China’s central bank yesterday slashed its forecast for exports, predicting a second straight annual fall in shipments, but said the economy would still grow 6.8 percent this year.
The People’s Bank of China (PBOC) also warned in its midyear work report that the government’s push to reduce debt levels and overcapacity could increase bond default risks and make it more difficult for companies to raise funds.
Ahead of a meeting of the US Federal Reserve’s policymaking board next week, it said the pace of US interest rate rises would affect global capital flows and emerging market currencies, but it did not mention the yuan.
“Since the beginning of this year, the global and domestic economic environment has experienced a number of changes,” the PBOC said in the report.
“Reflecting these recent developments, we revised our China macroeconomic forecasts for 2016. Compared with our published forecasts in December last year, we maintain our baseline projection of 2016 real GDP growth at 6.8 percent,” it said.
The report was released shortly after monthly data showed China’s exports fell an annual 4.1 percent last month, more than expected and the 10th decline over the past 12 months.
However, imports were more encouraging, declining only marginally and much less than expected, pointing to improving domestic demand and adding to views that the economy might be slowly stabilizing.
Preliminary commodity trade data showed sharp rises in imports of copper and iron ores.
“We don’t expect the trade figure will change the PBOC’s attitude towards the [yuan] exchange rate.
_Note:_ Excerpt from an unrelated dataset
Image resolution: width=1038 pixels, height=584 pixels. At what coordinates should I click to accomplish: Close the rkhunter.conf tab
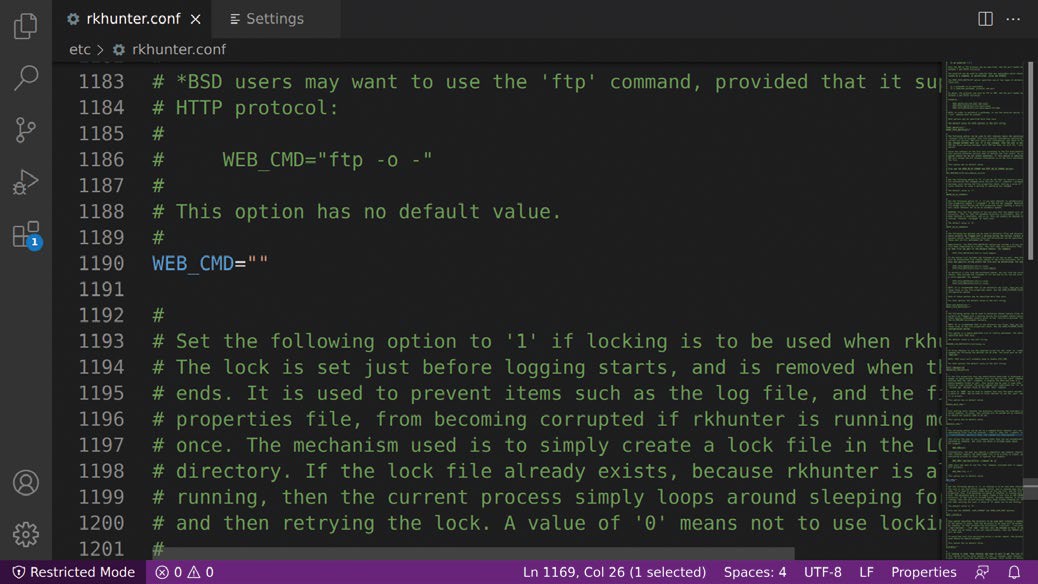196,19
They still prefer stability,” ANZ economists wrote in a research note.
The yuan has fallen this week after disappointing US jobs data saw markets pare back expectations of a US rate rise.
Despite cutting its forecast for exports to minus-1 percent from growth of 3.1 percent, the PBOC saw a domestic recovery remaining on track.
It upgraded its forecast for fixed-asset investment growth to 11 percent, an increase of 0.2 percentage points from estimates it made late last year.
A government spending spree on major infrastructure projects and a continuing recovery in the housing market have boosted demand for materials from cement to steel.
China’s trade shrank 8 percent last year, compared with the government’s goal for 6 percent growth, in the worst performance since the global financial crisis.
The PBOC also said it expected consumer price inflation to pick up to 2.4 percent this year, 0.7 percentage points higher than its earlier forecast and signaling that worrying deflationary pressures seen last year were easing.
Indicators from the consumer, investment and factory sectors have suggested the prolonged slowdown in the world’s second-largest economy might be bottoming out, and many analysts no longer expect much in the way of aggressive policy easing going forward, given concerns about rising levels of bad debt.